- _Your instructions_: Beginning with the first line of the data below, reproduce every line unchanged, ending with the line that holds "[RSS] (107, 2478)".
_ _ _ _
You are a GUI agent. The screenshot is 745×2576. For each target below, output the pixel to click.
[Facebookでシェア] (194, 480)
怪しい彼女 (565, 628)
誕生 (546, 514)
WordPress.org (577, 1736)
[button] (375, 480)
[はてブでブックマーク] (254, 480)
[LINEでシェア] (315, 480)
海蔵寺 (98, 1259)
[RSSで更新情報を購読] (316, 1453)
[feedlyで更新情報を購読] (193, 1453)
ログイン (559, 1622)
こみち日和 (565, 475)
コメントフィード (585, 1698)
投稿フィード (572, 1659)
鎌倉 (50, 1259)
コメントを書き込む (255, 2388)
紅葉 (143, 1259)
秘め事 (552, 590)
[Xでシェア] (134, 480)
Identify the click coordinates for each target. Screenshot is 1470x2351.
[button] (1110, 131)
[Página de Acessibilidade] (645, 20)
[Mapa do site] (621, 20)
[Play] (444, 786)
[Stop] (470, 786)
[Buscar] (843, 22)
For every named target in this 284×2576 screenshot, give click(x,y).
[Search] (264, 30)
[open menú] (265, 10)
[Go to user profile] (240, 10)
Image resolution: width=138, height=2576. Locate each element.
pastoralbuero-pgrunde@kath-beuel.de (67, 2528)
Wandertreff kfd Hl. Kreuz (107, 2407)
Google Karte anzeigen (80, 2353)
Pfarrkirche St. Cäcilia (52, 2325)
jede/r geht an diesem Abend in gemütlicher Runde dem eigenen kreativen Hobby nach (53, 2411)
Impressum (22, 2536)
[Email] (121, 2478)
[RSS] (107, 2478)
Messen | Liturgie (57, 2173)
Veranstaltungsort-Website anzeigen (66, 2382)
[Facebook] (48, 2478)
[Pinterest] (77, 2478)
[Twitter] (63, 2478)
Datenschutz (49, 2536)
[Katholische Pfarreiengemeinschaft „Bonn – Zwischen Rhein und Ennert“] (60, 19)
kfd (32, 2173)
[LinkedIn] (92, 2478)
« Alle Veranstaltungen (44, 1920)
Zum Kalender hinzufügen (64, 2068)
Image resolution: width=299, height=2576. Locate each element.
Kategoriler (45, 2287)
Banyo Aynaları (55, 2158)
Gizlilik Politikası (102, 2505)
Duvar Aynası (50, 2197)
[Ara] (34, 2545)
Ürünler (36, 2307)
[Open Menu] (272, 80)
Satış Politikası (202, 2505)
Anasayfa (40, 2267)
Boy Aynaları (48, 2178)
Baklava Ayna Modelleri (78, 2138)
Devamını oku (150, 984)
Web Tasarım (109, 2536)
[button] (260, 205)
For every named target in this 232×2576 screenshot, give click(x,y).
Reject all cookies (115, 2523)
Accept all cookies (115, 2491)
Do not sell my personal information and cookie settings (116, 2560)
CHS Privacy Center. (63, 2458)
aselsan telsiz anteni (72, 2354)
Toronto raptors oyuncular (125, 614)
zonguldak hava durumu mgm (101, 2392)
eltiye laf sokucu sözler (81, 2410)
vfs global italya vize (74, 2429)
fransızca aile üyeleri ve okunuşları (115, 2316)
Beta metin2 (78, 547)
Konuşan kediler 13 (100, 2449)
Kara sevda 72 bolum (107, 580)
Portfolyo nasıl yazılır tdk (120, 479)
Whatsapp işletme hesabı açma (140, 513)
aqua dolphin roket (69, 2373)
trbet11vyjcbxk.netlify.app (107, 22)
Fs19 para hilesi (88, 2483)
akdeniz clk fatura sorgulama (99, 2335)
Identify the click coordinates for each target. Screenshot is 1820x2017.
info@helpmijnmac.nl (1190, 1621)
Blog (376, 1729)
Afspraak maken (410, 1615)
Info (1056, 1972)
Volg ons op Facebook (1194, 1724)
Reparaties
_ _ _ _
- _Answer section_:
You are a GUI agent. The screenshot is 745×2576. For each target below, output the pixel to click.
[Facebookでシェア] (194, 480)
怪しい彼女 (565, 628)
誕生 (546, 514)
WordPress.org (577, 1736)
[button] (375, 480)
[はてブでブックマーク] (254, 480)
[LINEでシェア] (315, 480)
海蔵寺 (98, 1259)
[RSSで更新情報を購読] (316, 1453)
[feedlyで更新情報を購読] (193, 1453)
ログイン (559, 1622)
こみち日和 (565, 475)
コメントフィード (585, 1698)
投稿フィード (572, 1659)
鎌倉 (50, 1259)
コメントを書き込む (255, 2388)
紅葉 (143, 1259)
秘め事 (552, 590)
[Xでシェア] (134, 480)
Identify the click coordinates for each target. Screenshot is 1470x2351.
[button] (1110, 131)
[Página de Acessibilidade] (645, 20)
[Mapa do site] (621, 20)
[Play] (444, 786)
[Stop] (470, 786)
[Buscar] (843, 22)
For every named target in this 284×2576 screenshot, give click(x,y).
[Search] (264, 30)
[open menú] (265, 10)
[Go to user profile] (240, 10)
Image resolution: width=138, height=2576. Locate each element.
pastoralbuero-pgrunde@kath-beuel.de (67, 2528)
Wandertreff kfd Hl. Kreuz (107, 2407)
Google Karte anzeigen (80, 2353)
Pfarrkirche St. Cäcilia (52, 2325)
jede/r geht an diesem Abend in gemütlicher Runde dem eigenen kreativen Hobby nach (53, 2411)
Impressum (22, 2536)
[Email] (121, 2478)
[RSS] (107, 2478)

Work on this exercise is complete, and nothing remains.